• **WHAT YOU ARE ASKED TO DO**
A bare number is the only acceptable answer: how many lines of these entries include "computer"?

• **SOURCE RECORDS**
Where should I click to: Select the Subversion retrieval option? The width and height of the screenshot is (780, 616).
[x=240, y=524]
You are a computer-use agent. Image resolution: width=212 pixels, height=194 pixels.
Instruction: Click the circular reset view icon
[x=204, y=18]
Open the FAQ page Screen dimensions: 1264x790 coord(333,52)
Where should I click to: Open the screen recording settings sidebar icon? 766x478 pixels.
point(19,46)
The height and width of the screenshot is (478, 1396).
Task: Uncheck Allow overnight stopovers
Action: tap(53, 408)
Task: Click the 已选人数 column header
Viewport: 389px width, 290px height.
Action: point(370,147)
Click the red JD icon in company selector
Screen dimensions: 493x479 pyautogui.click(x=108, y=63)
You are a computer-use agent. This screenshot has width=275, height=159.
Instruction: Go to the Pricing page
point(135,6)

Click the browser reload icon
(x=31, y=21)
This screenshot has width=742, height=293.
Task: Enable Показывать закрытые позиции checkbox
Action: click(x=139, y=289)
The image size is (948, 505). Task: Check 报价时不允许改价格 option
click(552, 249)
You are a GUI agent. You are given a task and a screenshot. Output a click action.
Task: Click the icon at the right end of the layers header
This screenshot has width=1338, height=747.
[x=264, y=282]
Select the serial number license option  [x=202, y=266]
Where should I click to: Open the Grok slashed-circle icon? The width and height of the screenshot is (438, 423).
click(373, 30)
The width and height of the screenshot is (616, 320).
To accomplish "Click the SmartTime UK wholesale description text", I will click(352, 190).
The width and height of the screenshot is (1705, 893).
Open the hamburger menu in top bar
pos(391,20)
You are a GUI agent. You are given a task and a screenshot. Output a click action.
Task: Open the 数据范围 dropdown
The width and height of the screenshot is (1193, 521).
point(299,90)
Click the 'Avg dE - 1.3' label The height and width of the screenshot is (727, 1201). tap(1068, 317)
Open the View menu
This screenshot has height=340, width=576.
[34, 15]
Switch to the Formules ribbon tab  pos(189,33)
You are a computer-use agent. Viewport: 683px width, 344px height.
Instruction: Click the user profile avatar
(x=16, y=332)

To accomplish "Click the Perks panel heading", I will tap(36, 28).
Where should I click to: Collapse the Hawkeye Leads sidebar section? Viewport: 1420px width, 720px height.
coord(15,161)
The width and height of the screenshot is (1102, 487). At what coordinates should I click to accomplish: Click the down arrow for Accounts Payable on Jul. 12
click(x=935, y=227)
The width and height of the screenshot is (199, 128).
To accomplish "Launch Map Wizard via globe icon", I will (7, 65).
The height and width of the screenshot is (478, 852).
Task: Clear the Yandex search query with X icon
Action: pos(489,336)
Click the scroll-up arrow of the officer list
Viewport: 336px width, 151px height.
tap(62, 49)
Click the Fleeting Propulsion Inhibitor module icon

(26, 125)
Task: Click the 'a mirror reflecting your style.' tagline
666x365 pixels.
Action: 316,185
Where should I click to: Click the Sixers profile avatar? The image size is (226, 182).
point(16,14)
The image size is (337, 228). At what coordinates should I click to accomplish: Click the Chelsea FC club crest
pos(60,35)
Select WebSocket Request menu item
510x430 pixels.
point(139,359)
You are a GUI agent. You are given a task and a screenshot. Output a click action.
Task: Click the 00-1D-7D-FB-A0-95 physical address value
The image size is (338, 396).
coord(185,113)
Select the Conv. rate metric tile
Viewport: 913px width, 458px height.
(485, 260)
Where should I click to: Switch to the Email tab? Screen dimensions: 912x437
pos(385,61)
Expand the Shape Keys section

• **REPLY**
3